TWI programs seek to provide students who speak a language other than English the opportunity to learn English while maintaining their native language. Yet the programs struggle to provide meaningful Spanish interactions (Valdes, 1997). Others have also suggested that TWI programs are not always successful at providing equal learning and instructional opportunities to develop the minority language (de Jong & Howard, 2009; Howard et al., 2003; Valdes, 1997). Christian (1994) argues that there is current growing concern about maintenance, development, and even survival of the target language all in the face of the dominance and power of English in U.S. society. DePalma (2010) echoes this position by stating that Spanish, as a minority language in the United Sates, risks significant underrepresentation in TWI classrooms.

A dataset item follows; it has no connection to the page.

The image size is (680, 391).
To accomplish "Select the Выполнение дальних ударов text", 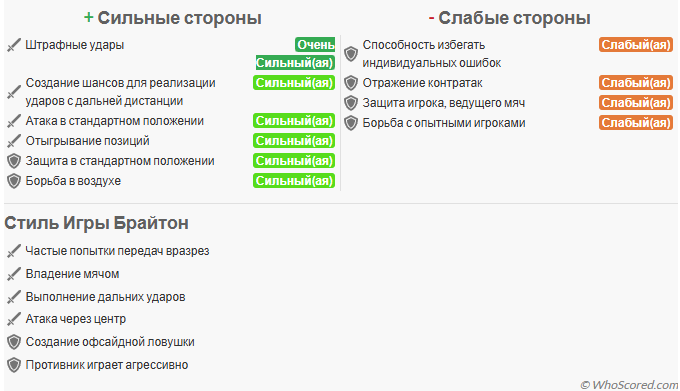I will (105, 297).
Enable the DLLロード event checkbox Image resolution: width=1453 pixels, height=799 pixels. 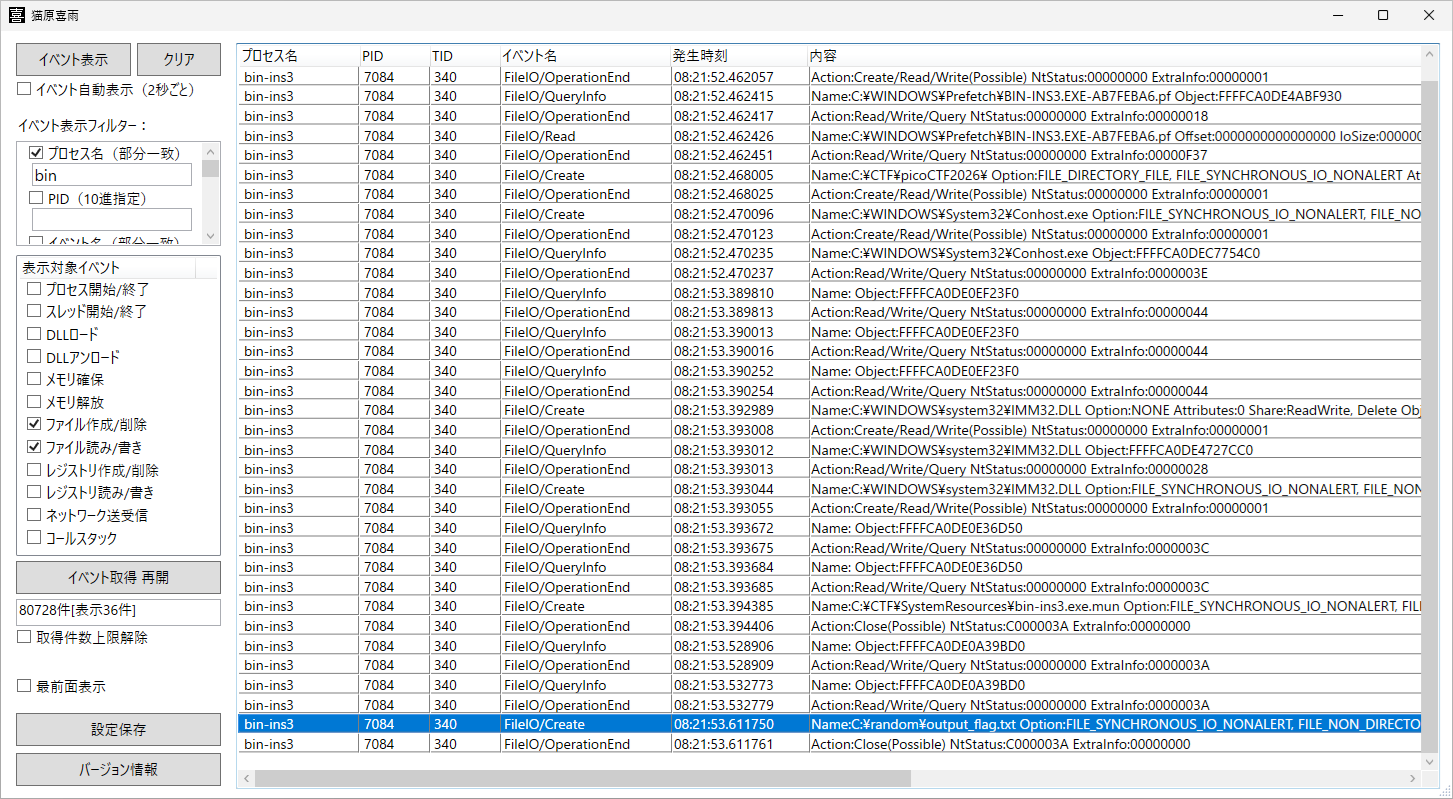35,334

TWI programs encounter many challenges including integrating native and non-native speakers, establishing equilibrium between making content comprehensible to nonnative speakers, and ensuring content is stimulating and challenging enough for the native speakers (Freeman, 1998; Hayes, 2005; Howard et al., 2007; Howard & Loeb, 1998; Lindholm-Leary, 2001; Palmer, 2008, 2009; Potowski, 2004; Valdes, 1997). One of the most significant challenges, however, is ensuring the use of strategies that foster language development and use, particularly in the minority language (de Jong & Howard, 2009; Potowski, 2004; Valdes, 1997).
De Jong and Howard (2009) indicate that TWI teachers of that minority language should provide extended opportunities to engage students in “challenging, rich language and literacy activities in the native language” (p. 93).

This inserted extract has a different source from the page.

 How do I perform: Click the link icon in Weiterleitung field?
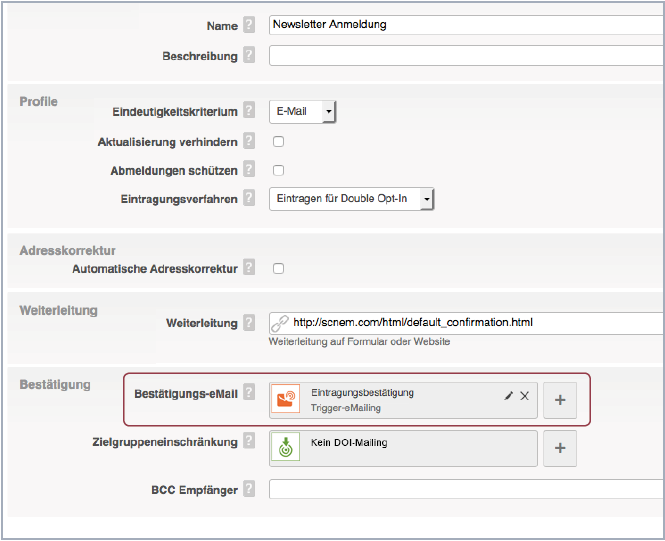coord(280,323)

Hayes (2005) analyzed a dual language teacher in her efforts to foster interaction among native English and Spanish speakers in a dual language kindergarten classroom during Spanish language play centers. Hayes’ findings concluded that it was in conflictive episodes that genuine examples of “language-productive negotiation” (p. 107) happened. Data from Hayes’ study (2005) was part of a one-year ethnographic study conducted by DePalma (2010) in a TWI kindergarten classroom. The more extended interactive patterns among students happened when conflicts had to be negotiated and ambiguities needed to be resolved, which “supports [the] pragmatic view of language” (DePalma, 2010, p, 184).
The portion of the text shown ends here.